Syria: The Next Libya?
By Matthew Vadum
The Obama administration has finally officially acknowledged that the Syrian government has used illegal chemical weapons in its bloody civil war half a year after reports first surfaced, which opens the door to U.S. involvement in the conflict.
After months of heel-dragging, the administration admits Syria crossed the much-vaunted “red line” President Obama laid down for U.S. action in that regime’s two year war against opposition forces. Obama said last summer that if Syria used chemical weapons such an action would be a “game-changer” for the United States. Despite reports that the Assad regime has done precisely that, Obama has been taking his sweet time making an official finding.

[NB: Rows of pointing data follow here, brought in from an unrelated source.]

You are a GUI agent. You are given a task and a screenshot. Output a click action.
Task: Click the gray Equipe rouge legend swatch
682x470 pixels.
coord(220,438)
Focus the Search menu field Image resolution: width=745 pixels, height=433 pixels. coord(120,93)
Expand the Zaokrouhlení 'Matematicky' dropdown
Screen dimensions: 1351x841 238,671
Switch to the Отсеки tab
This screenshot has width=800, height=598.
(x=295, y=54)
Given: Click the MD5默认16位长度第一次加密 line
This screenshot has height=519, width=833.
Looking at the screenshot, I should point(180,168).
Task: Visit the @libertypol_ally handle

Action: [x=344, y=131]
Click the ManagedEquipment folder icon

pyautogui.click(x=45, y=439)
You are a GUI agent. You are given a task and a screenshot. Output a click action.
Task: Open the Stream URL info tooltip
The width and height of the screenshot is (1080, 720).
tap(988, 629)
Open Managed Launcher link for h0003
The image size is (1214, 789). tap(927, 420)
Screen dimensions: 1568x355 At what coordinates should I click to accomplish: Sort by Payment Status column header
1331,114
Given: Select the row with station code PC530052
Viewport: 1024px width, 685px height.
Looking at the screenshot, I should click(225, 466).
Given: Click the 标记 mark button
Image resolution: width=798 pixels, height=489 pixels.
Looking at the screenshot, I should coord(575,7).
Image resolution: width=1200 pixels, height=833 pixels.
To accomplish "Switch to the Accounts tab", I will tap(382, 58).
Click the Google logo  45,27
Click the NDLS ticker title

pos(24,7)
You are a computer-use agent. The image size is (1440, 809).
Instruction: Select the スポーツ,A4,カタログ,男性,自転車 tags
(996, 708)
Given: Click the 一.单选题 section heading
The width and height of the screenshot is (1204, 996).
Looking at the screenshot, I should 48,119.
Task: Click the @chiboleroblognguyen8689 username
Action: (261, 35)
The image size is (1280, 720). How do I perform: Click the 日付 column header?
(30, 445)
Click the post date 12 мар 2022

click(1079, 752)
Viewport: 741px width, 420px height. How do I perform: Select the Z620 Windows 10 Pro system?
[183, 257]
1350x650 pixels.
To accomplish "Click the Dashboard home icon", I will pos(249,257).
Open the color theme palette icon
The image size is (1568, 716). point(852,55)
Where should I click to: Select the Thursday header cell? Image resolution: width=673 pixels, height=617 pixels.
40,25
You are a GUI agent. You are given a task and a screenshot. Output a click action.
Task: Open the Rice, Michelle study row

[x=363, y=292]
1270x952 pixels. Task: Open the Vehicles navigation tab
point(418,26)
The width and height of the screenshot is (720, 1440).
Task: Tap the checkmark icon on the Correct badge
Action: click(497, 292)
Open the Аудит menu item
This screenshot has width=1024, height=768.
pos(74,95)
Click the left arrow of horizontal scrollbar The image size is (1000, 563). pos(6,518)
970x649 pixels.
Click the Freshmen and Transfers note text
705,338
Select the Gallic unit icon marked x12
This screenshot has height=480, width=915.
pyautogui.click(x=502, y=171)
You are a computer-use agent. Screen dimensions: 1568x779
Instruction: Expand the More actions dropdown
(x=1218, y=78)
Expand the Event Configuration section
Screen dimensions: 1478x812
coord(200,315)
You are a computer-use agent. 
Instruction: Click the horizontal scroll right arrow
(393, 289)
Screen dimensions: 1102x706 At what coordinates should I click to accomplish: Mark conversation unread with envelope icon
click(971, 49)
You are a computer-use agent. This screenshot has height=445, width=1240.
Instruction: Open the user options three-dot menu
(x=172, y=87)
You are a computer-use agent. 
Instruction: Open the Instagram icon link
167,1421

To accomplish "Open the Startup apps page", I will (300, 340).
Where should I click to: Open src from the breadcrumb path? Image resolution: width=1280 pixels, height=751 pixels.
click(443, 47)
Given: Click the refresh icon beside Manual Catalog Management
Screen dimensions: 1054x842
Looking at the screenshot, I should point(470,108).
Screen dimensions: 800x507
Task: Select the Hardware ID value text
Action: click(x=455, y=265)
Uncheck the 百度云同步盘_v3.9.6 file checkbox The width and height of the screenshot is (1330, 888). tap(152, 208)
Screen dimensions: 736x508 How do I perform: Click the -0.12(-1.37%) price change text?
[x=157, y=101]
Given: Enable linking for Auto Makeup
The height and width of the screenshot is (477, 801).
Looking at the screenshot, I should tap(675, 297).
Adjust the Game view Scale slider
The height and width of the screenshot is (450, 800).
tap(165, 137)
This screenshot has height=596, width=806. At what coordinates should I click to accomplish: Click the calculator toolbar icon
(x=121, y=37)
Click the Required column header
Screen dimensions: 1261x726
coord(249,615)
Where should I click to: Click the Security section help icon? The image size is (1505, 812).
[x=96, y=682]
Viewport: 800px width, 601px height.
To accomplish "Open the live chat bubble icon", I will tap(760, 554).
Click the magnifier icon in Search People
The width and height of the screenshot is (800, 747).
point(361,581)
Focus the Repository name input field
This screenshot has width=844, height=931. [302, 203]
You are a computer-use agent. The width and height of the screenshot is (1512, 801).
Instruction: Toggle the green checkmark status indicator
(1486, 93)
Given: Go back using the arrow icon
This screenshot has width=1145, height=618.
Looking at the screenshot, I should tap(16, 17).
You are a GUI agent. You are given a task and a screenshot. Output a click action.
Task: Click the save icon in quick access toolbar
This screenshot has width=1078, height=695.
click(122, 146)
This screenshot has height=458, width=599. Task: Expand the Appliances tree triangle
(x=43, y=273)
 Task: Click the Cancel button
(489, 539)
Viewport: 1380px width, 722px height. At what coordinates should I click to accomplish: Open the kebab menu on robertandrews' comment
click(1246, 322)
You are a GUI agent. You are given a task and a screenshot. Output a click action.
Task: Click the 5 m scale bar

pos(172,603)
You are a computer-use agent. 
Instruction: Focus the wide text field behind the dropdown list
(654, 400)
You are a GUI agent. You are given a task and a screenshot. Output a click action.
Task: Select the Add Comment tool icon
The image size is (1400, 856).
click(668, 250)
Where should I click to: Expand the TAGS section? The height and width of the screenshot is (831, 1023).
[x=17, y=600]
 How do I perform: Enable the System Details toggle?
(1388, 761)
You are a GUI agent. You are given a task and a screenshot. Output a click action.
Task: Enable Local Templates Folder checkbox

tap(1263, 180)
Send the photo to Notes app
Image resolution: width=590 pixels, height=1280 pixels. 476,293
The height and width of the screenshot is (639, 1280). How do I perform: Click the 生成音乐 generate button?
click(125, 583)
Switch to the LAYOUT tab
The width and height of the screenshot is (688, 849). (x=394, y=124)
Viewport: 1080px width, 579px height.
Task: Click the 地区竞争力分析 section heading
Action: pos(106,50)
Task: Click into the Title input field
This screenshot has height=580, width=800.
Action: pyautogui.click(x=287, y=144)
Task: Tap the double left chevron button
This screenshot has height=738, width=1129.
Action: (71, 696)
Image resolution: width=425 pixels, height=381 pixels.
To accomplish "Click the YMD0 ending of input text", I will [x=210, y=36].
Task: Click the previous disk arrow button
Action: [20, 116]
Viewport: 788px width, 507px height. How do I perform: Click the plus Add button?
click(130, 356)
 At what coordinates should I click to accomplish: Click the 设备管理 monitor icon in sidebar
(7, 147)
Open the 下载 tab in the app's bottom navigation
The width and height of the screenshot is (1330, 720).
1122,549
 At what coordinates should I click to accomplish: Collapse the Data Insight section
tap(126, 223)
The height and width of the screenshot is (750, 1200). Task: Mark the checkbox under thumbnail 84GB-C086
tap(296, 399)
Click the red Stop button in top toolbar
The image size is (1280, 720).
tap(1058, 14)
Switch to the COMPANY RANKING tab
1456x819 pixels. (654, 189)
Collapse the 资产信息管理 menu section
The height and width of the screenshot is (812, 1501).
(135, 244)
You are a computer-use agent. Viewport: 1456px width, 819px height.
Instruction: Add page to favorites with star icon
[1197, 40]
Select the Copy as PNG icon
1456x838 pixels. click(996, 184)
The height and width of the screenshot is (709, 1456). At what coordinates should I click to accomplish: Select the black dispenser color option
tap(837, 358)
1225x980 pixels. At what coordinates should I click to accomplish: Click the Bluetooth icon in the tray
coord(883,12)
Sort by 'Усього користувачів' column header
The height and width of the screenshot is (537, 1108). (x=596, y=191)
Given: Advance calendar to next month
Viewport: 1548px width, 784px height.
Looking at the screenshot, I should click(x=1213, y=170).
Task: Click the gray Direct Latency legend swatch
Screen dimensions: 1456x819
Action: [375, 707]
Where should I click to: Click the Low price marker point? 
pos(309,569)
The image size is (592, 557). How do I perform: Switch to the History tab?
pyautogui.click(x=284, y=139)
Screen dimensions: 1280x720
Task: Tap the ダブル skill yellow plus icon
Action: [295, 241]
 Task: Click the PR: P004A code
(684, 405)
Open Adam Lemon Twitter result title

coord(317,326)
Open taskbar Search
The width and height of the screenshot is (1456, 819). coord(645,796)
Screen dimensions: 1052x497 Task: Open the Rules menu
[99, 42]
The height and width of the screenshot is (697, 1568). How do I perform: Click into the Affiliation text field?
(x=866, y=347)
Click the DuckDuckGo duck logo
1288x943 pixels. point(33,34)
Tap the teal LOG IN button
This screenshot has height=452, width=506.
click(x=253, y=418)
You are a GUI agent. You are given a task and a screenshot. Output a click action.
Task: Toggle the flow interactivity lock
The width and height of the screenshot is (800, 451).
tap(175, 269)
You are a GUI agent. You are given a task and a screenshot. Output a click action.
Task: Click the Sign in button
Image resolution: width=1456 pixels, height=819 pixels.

But yesterday Ben Rhodes, a young White House speechwriter who works as the White House’s deputy national security adviser for strategic communications, said “the president has made his decision.”
Rhodes, for what it’s worth, may be responsible for concocting the official lies about last September’s deadly terrorist attacks in Benghazi, Libya.
Rhodes said U.S. intelligence reports indicate Hezbollah-backed Syria has used sarin and various chemical weapons “on a small scale” against multiple rebel targets on at least four occasions over the past year. The death toll from such attacks could be 150 or higher, he said. The United Nations says 92,000 have died in the civil war so far.